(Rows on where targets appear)
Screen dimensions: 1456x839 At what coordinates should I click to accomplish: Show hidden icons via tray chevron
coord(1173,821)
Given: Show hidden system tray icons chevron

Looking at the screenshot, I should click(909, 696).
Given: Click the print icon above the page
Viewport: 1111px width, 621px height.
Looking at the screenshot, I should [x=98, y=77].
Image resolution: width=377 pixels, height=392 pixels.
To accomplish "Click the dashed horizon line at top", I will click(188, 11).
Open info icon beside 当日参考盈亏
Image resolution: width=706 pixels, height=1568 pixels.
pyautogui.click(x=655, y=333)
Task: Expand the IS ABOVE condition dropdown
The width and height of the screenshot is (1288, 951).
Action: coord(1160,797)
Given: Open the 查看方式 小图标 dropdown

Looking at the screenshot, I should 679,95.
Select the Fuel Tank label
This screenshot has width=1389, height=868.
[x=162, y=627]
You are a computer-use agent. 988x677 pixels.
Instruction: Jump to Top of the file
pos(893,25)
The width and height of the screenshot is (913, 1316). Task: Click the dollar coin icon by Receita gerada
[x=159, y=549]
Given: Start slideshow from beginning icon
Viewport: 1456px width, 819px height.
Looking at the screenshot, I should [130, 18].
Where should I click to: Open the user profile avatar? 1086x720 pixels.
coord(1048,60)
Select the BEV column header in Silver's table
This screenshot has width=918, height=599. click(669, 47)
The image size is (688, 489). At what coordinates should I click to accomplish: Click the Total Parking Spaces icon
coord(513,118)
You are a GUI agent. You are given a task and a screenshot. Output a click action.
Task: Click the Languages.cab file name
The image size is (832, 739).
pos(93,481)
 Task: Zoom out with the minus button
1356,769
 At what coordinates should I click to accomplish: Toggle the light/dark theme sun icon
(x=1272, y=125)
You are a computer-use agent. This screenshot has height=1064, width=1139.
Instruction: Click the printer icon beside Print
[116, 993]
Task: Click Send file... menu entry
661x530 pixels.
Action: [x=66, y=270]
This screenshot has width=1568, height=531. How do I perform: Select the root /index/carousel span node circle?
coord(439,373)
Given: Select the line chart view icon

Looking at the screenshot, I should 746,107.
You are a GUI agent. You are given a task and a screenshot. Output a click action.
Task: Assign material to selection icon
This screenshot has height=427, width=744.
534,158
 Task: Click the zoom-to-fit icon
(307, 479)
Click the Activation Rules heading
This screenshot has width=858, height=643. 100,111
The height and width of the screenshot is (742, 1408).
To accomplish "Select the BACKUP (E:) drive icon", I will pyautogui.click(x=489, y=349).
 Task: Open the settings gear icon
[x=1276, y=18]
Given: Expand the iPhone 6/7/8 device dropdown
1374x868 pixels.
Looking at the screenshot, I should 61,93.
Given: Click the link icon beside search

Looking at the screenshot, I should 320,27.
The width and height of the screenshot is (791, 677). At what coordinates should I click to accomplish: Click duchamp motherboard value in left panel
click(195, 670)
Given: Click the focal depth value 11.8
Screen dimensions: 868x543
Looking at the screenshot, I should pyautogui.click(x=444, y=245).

## Directive
Reproduce verbatim the portion of the rows above that opens with the line containing "Given: Click the link icon beside search" and closes with the line containing "click(195, 670)", including both of those lines.

## Task response
Given: Click the link icon beside search

Looking at the screenshot, I should 320,27.
The width and height of the screenshot is (791, 677). At what coordinates should I click to accomplish: Click duchamp motherboard value in left panel
click(195, 670)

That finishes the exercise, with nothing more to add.